SOURCE DOCUMENT
★ ★ ★ ★ ★ ★ ★

Uday Shankar (8 December 1900 – 26 September 1977) was an Indian dancer and choreographer, best known for creating a fusion style of dance, adapting European theatrical techniques to Indian classical dance, imbued with elements of Indian classical, folk, and tribal dance, which he later popularised in India, Europe, and the United States in 1920s and 1930s. He was a pioneer of modern dance in India.

In 1962, he was awarded by Sangeet Natak Akademi, India's The National Academy for Music, Dance and Drama, with its highest award, the Sangeet Natak Akademi Fellowship for lifetime achievement, and in 1971, the Govt. of India, awarded him its second highest civilian award the Padma Vibhushan.

Early life and education
Uday Shankar Chowdhury was born in Udaipur, Rajasthan, the eldest son of an Brahmin family with origins in Narail (present day Bangladesh). His father Shyam Shankar Chowdhury, a noted barrister, was employed with the Maharaja of Jhalawar in Rajasthan at the time of his eldest son's birth, and his mother Hemangini Devi was descended from a zamindari family. His father was granted the title, 'Harchowdhury' by the Maharajas, but he preferred to use the surname 'Chowdhury' minus 'Har.' Uday's younger brothers were Rajendra Shankar, Debendra Shankar, Bhupendra Shankar and Ravi Shankar. Of his siblings, Bhupendra died young in 1926.

Uday Shankar's father was a Sanskrit scholar, who graduated with honours from the University of Calcutta and later studied at Oxford University, where he became a Doctor of Philosophy. Because his father moved frequently on account of his work, the family spent much time in Uday's maternal uncle's house at Nasratpur with his mother and brothers. Uday's studies also took place at various locations including Nasratpur, Gazipur, Varanasi, and Jhalawar. At his Gazipur school, he learnt music and photography from Ambika Charan Mukhopaddhay, his Drawing and Crafts teacher.

★ ★ ★ ★ ★ ★ ★

MATERIAL PROVIDED
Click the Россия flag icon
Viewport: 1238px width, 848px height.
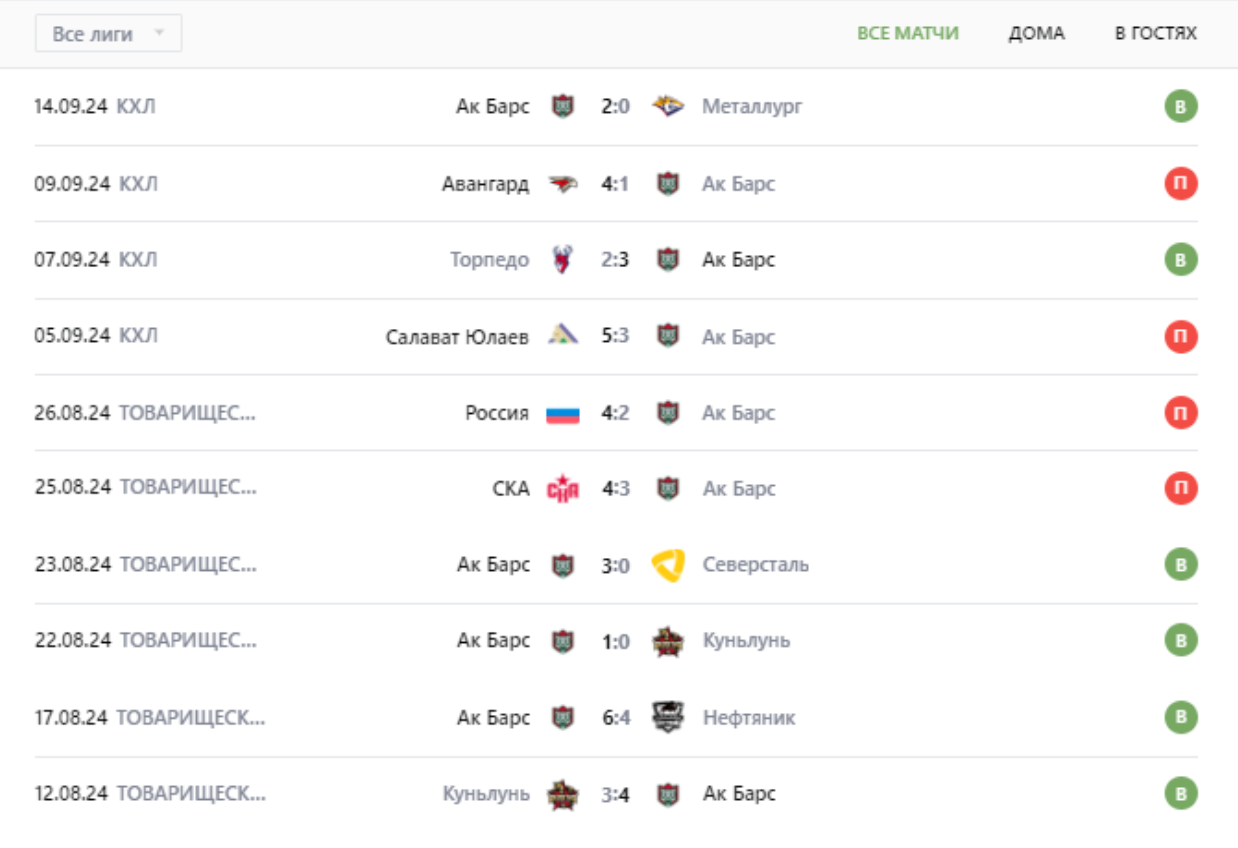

★ ★ ★ ★ ★ ★ ★

EXERCISE TASK 1
Reproduce the part of the Uday Shankar biography between "Uday Shankar's father" and "and Crafts teacher.", inclusive.
EXERCISE TASK 2
Please go on with the Uday Shankar biography, starting after its last sentence.

FINAL RESULT 1
Uday Shankar's father was a Sanskrit scholar, who graduated with honours from the University of Calcutta and later studied at Oxford University, where he became a Doctor of Philosophy. Because his father moved frequently on account of his work, the family spent much time in Uday's maternal uncle's house at Nasratpur with his mother and brothers. Uday's studies also took place at various locations including Nasratpur, Gazipur, Varanasi, and Jhalawar. At his Gazipur school, he learnt music and photography from Ambika Charan Mukhopaddhay, his Drawing and Crafts teacher.

FINAL RESULT 2
In 1918, at the age of eighteen, he was sent to Mumbai to train at the J. J. School of Art and then to Gandharva Mahavidyalaya. By now, Shyam Shankar had resigned his post in Jhalawar and moved to London. Here he married an English woman and practised law, before becoming an amateur impresario, introducing Indian dance and music to Britain. Subsequently, Uday joined his father in London, and on 23 August 1920, joined the Royal College of Art, London to study painting under Sir William Rothenstein. He danced at a few charity performances that his father had organized in London, and on one such occasion, noted Russian ballerina Anna Pavlova happened to be present. This was to have a lasting impact on his career.

Career

Uday Shankar did not have any formal training in any of the Indian classical dance forms. Nevertheless, his presentations were creative. From a young age, he had been exposed to both Indian classical dance and folk dance, as well as to ballet during his stay in Europe. He decided to bring elements of both the styles together to create a new dance, which he called Hi-dance. He went on to translate classical Indian dance forms and their iconography to dance movements, after studying the Rajput painting and Mughal painting styles at the British Museum. Further, during his stay in Britain, he came across several performing artists, subsequently when he left for Rome on the 'Prix de Rome' scholarship of French Government, for advanced studies in art.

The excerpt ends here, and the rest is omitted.